Por eso permaneció en sus campos, hasta que la ciudad,
harta ya de aventuras con letras y de manosantas metidos a taumaturgos, volvió
los ojos a la realidad y enfrentándose con ella descubrió al hombre que enseñoreado
de la llanura, de puro señor acudiría al llamado de la Patria necesitada.
Por señor, saliéndose casi de la vaina, se había
aguantado las ganas de meterse en la guerra contra la corte metropolitana; pero la Patria lo
necesitaría luego, porque, segregada del imperio carecía de imperio para
restablecer el orden perdido; necesitaba restaurar las leyes del estilo imperial,
que era nuestro propio estilo nacional: necesitaba liberarse de la tiranía liberal
y centralista, que inventaron para nosotros los maniquíes de la inteligencia.
Por eso, por señor, el señor de la campaña desposó a la
ciudad y la hizo suya y señora.
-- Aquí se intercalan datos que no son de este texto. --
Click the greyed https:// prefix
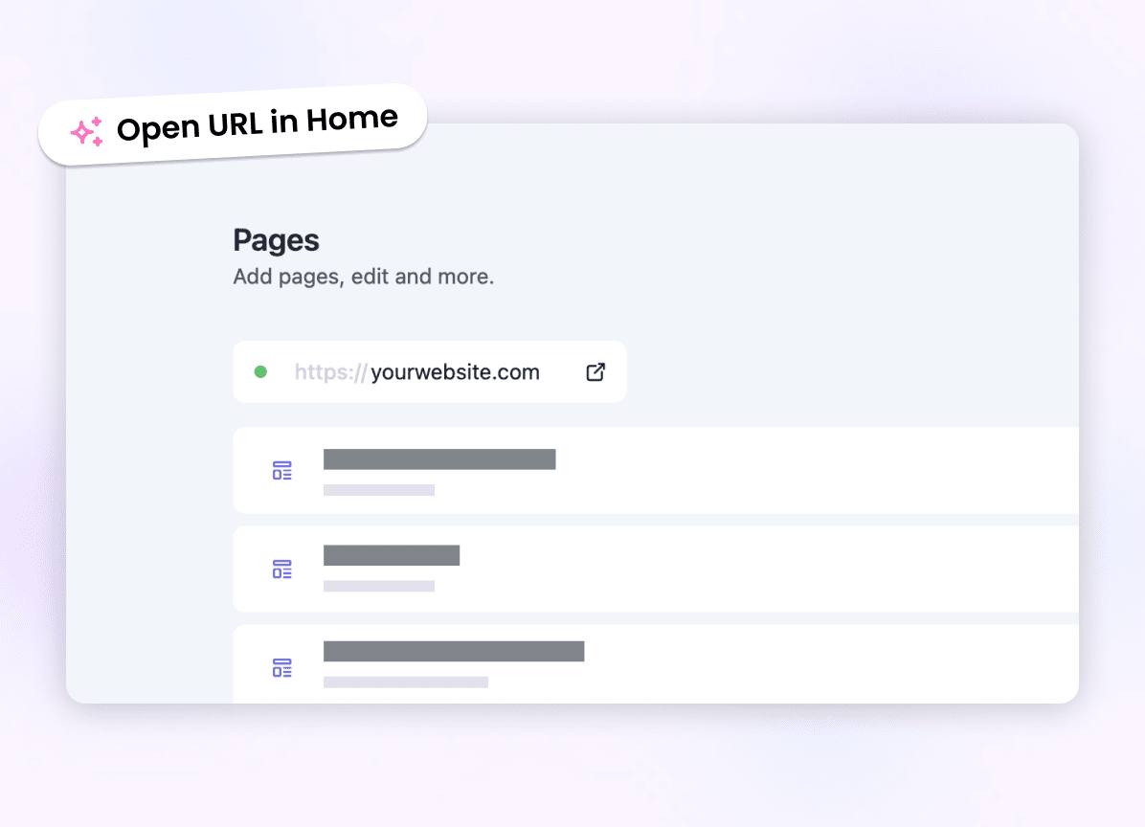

No la conquistó como guerrero, sino como
amante; no como tutor sino como marido; no como vencedor sino como servidor.
Como señor, en fin, que es la única manera de entregarse por entero.
Y gobernándola la hizo cabeza –cabeza con la cabeza bien
puesta- del nuevo imperio del Sur.
Por eso, porque Inglaterra y Francia –la Inglaterra
hereje y la Francia masónica- eran las eternas enemigas de nuestro imperio, por
eso enderezó sus cañones contra ellas, y a falta de otras balas, las cargó de piedras
para oponerles una respuesta de piedra. Por eso, por señor argentino, menudeó
azotes y prisiones contra los conspiradores que pretendían poner a la Patria
bajo el protectorado del Rey Guardachanchos.
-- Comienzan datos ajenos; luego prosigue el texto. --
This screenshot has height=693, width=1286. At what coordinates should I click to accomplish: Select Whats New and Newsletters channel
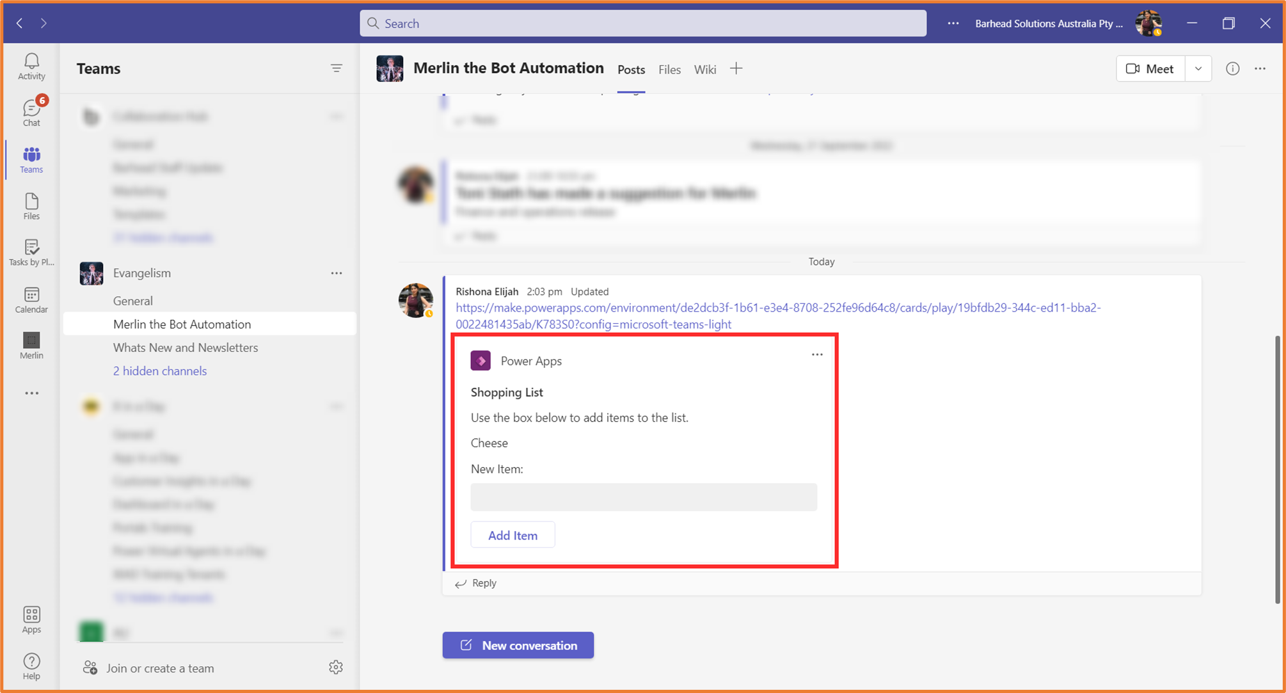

Por señor, fue para los altivos azote y padre para los
humildes, porque señor de su señorío de amor, tenía esa fina conciencia, ese
fino orgullo propio de los verdaderos señores que practican una sana demagogia
aristocrática; la demagogia indispensable para gobernar caritativamente, con un
claro sentido paternal del poder. Porque el buen gobernante sabe –como el buen
padre lo sabe- que para gobernar honradamente es menester gobernar un poco
demagógicamente, ya apelando al honor nacional, ya a la necesidad del salario
honorable.
Por señor, impuso su señorío y fue caudillo de caudillos;
no el dominador, sino el primero entre sus iguales; no por el derecho de la
fuerza sino por derecho de primero, porque nació para primogénito en todo.
Por señor, no por pelear, sino por no discutir, prefirió,
abandonado de los más, antes que comprometer a sus leales, acogerse al
destierro y, derrotado, pero no vencido, entregar sus últimos años a la
tristeza del asilo inglés.
Por señor, el señor de la Campaña, así lo hizo, muriendo
en la más enemiga isla, dueño de su soledad, como aquel otro capitán que le
legó su sable para que nadie se atreviera a discutirle héroe.
Sus hombres le llamaban don Juan Manuel, con nombre de
señor rural hecho a domar potros en la pampa absoluta, y de infante hecho a
cazar estrellas con halcones.+
Publicado en el Boletín
del Instituto de Investigaciones
Históricas Juan Manuel de Rosas, XII/1954- VII/1955.